Com-Pac Legacy

Development
- Location: United States
- Year: 2006
- Builder: Com-Pac Yachts
- Role: Cruiser
- Name: Com-Pac Legacy

Boat
- Displacement: 1,000 lb (454 kg)
- Draft: 3.51 ft (1.07 m) with centerboard down

Hull
- Type: monohull
- Construction: fiberglass
- LOA: 16.50 ft (5.03 m)
- LWL: 14.25 ft (4.34 m)
- Beam: 6.00 ft (1.83 m)
- Engine: outboard motor

Hull appendages
- Keel: keel with centerboard
- Ballast: 400 lb (181 kg)
- Rudder: transom-mounted rudder

Rig
- Rig type: Bermuda rig

Sails
- Sailplan: fractional rigged sloop
- Total sail area: 130 sq ft (12 m^{2})

= Com-Pac Legacy =

Sailboat class

The Com-Pac Legacy, also called the Com-Pac Legacy 17, is an American trailerable sailboat that was designed as a pocket cruiser and first built in 2006.

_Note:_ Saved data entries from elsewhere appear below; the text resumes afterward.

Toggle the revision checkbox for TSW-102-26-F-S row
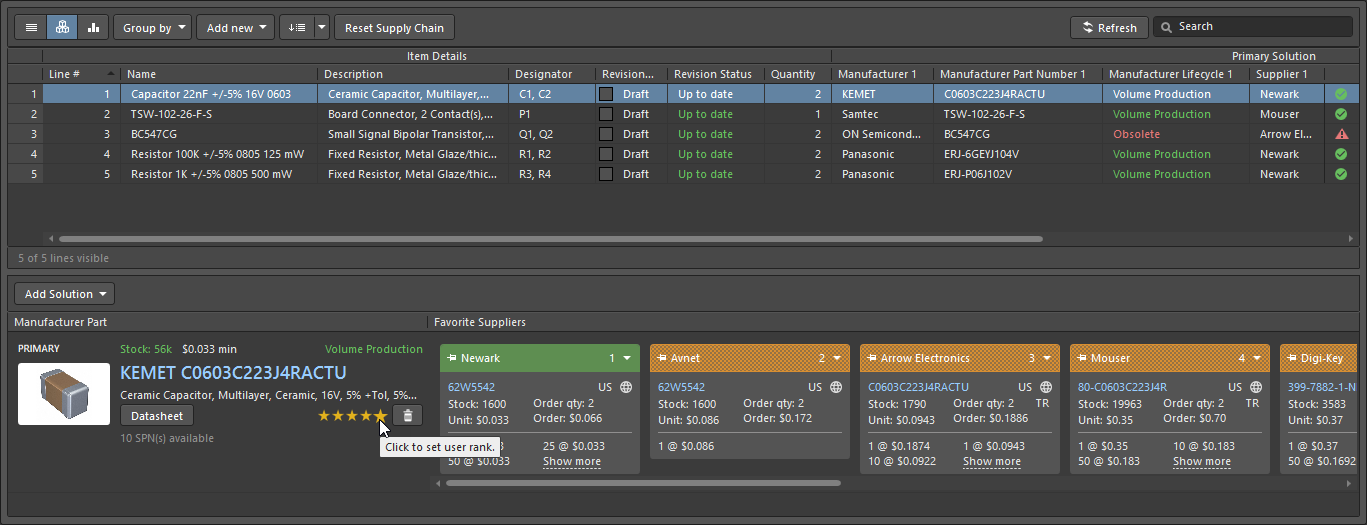The width and height of the screenshot is (1367, 525). click(x=606, y=114)
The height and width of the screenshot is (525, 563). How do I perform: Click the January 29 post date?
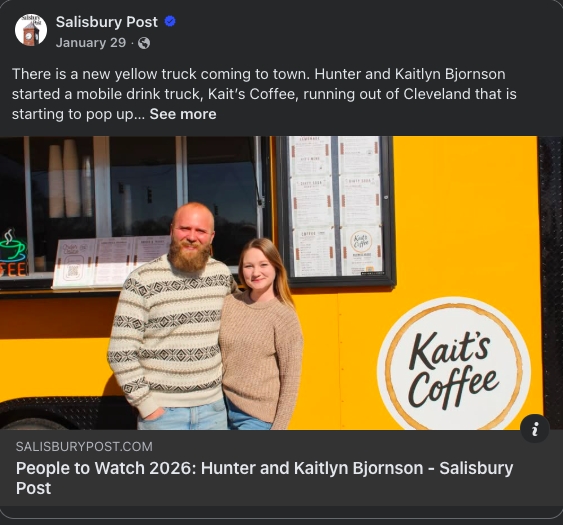pos(91,43)
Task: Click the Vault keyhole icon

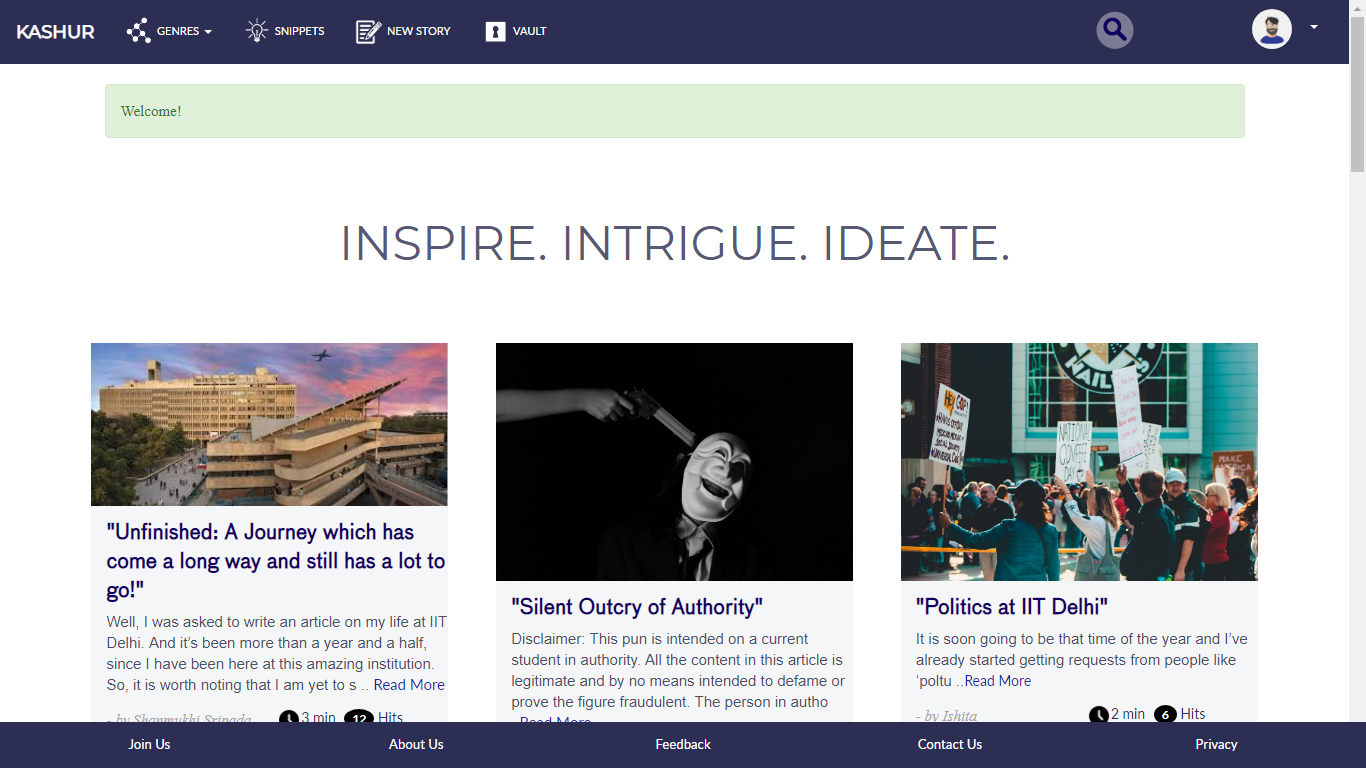Action: click(495, 31)
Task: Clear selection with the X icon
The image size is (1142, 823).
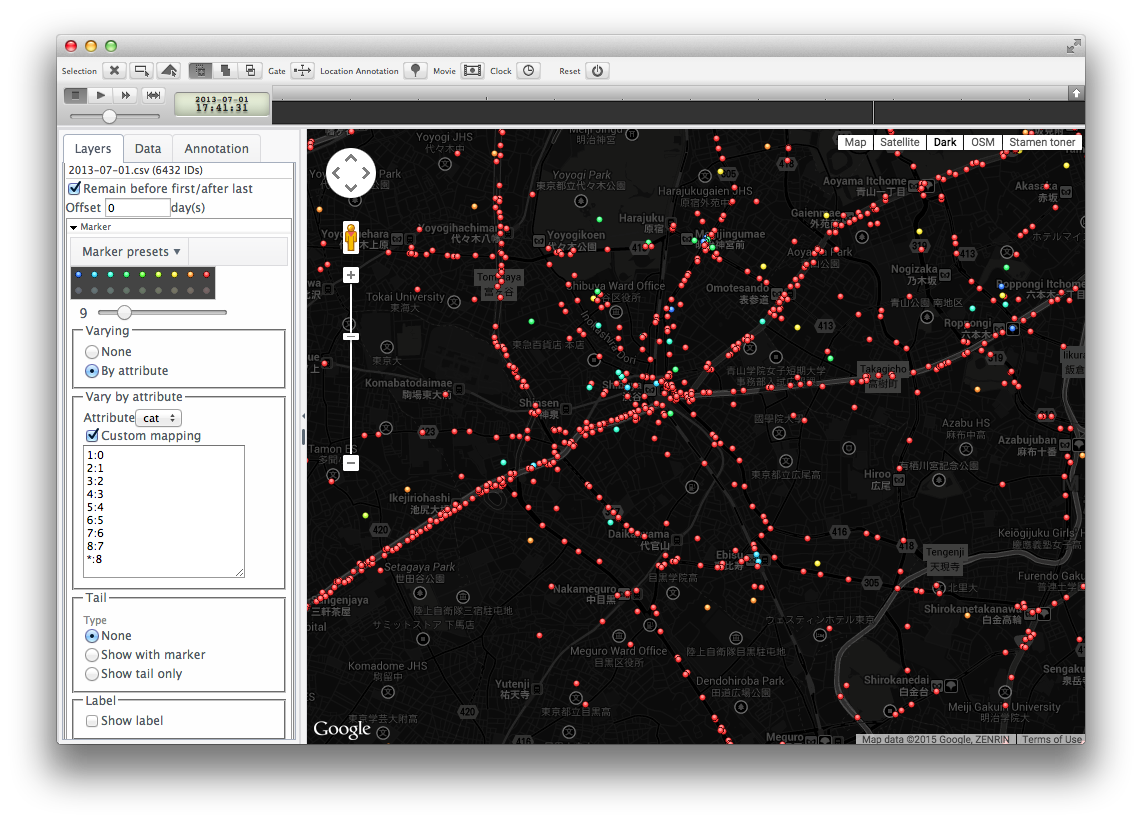Action: [115, 71]
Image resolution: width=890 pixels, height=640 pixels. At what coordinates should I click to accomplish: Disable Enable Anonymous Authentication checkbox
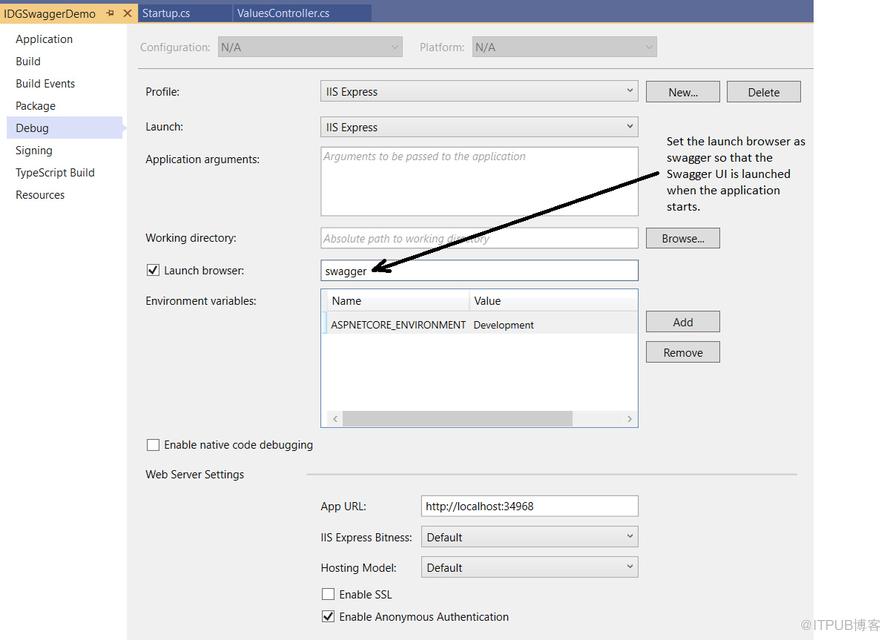(x=328, y=616)
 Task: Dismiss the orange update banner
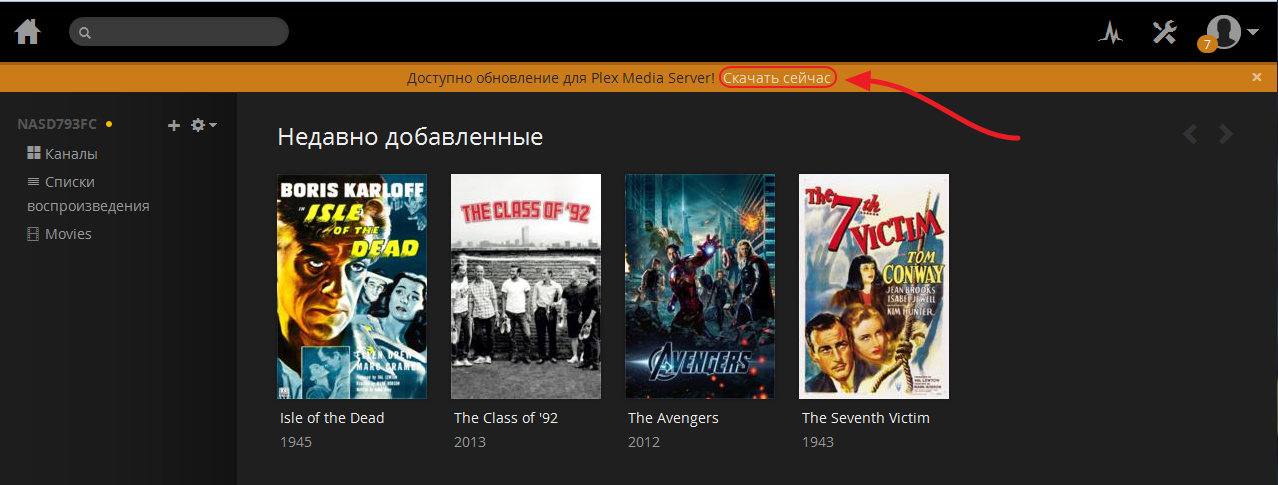tap(1257, 77)
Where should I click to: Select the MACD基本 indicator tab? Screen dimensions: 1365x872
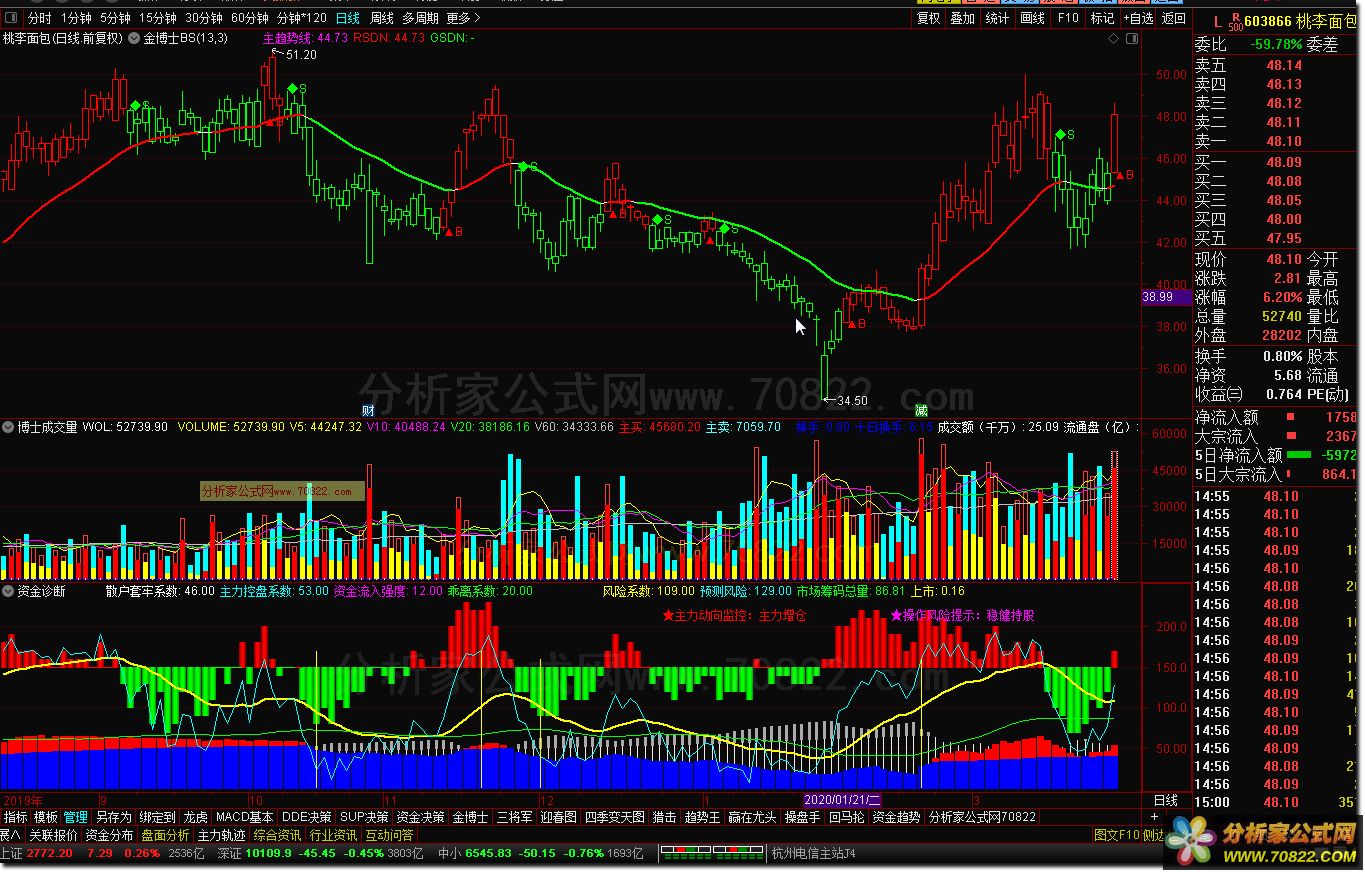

The Com-Pac Legacy is a development of the 1972 Com-Pac 16.

==Production==
The design was built by Com-Pac Yachts in the United States, starting in 2006.

==Design==
The Com-Pac Legacy is a recreational keelboat, built predominantly of fiberglass, with wood trim. It has a fractional sloop rig; a plumb stem; a reverse transom that slopes to a plumb transom; a transom-hung, kick-up rudder controlled by a tiller and a fixed stub keel, with a centerboard. It displaces 1000 lb and carries 400 lb of lead ballast.

The design incorporates a folding boom and mast that allows the mainsheet to be unhooked, the boom to be folded up against the mast and then the mast pivoted aft to lay on a transom-mounted crutch, making launching and recovery from the trailer easier.

The boat has a draft of 3.51 ft with the centerboard extended and 1.35 ft with it retracted, allowing ground transportation on a trailer.

The boat is normally fitted with a small 2 to 4 hp outboard motor for docking and maneuvering.

The design has sitting or sleeping accommodation for two people below decks. The head is a portable type. Cabin headroom is 39 in.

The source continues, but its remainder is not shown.